**Data for this exercise**
────────────────────

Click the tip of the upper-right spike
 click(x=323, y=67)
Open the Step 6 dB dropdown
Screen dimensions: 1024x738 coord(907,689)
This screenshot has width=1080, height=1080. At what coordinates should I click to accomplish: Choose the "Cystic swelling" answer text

────────────────────

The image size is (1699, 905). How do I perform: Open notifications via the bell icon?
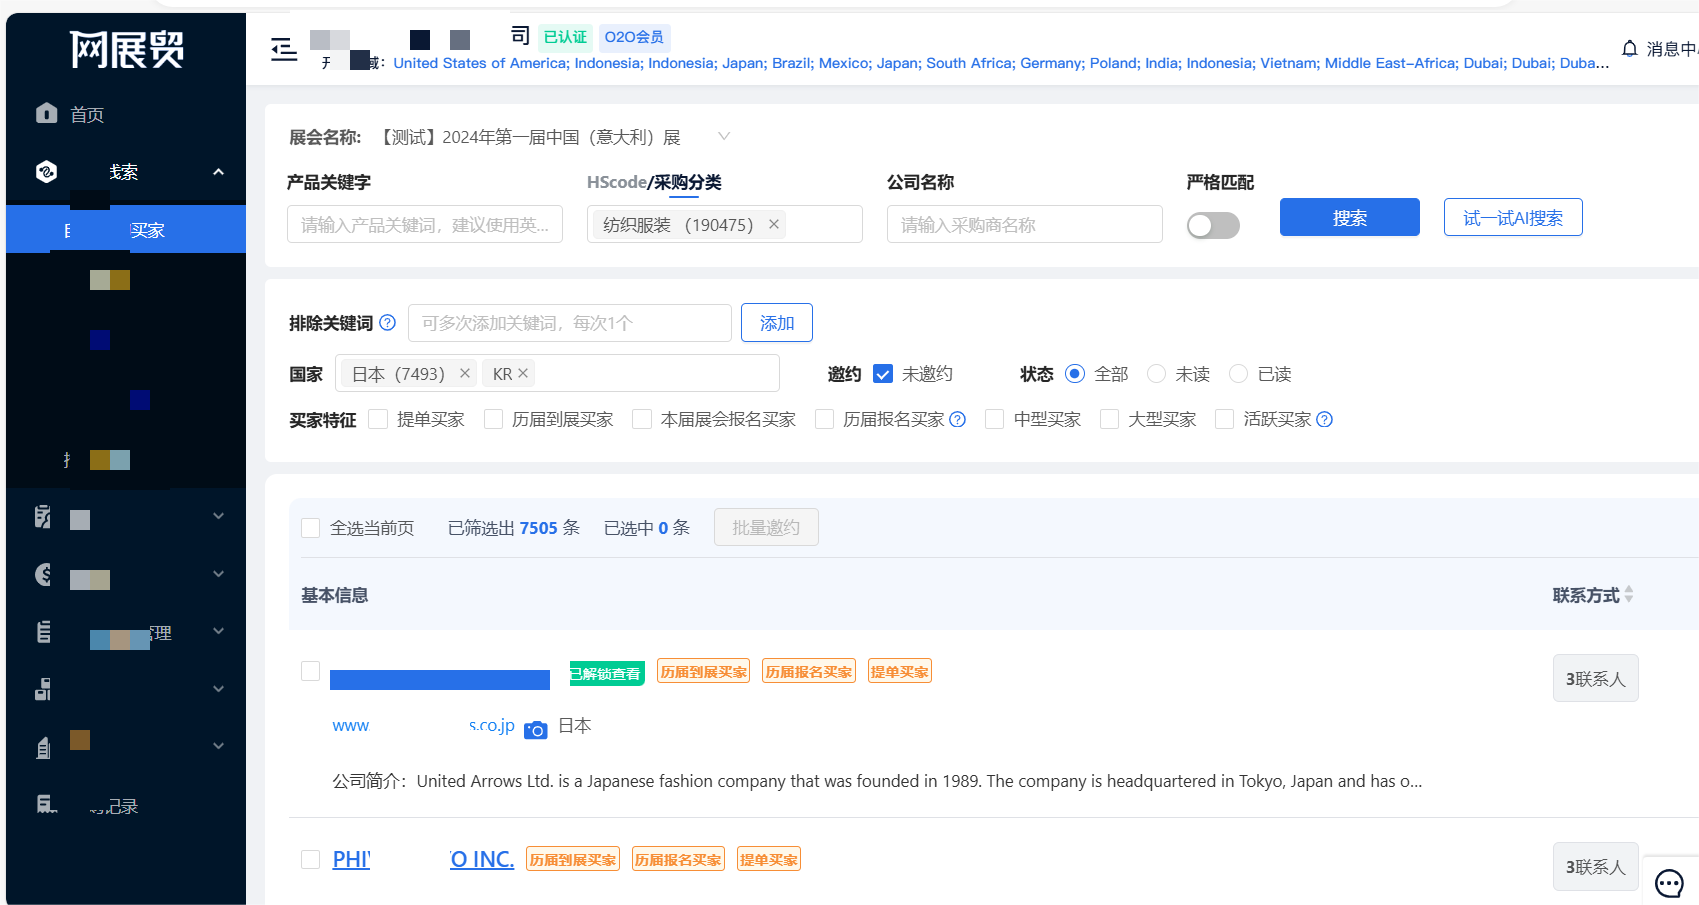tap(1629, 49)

────────────────────

**Requirements**
Copy out the lines above unchanged, from the line containing "Click the tip of the upper-right spike" through the line containing "This screenshot has".

**Finished exercise**
Click the tip of the upper-right spike
 click(x=323, y=67)
Open the Step 6 dB dropdown
Screen dimensions: 1024x738 coord(907,689)
This screenshot has width=1080, height=1080. At what coordinates should I click to accomplish: Choose the "Cystic swelling" answer text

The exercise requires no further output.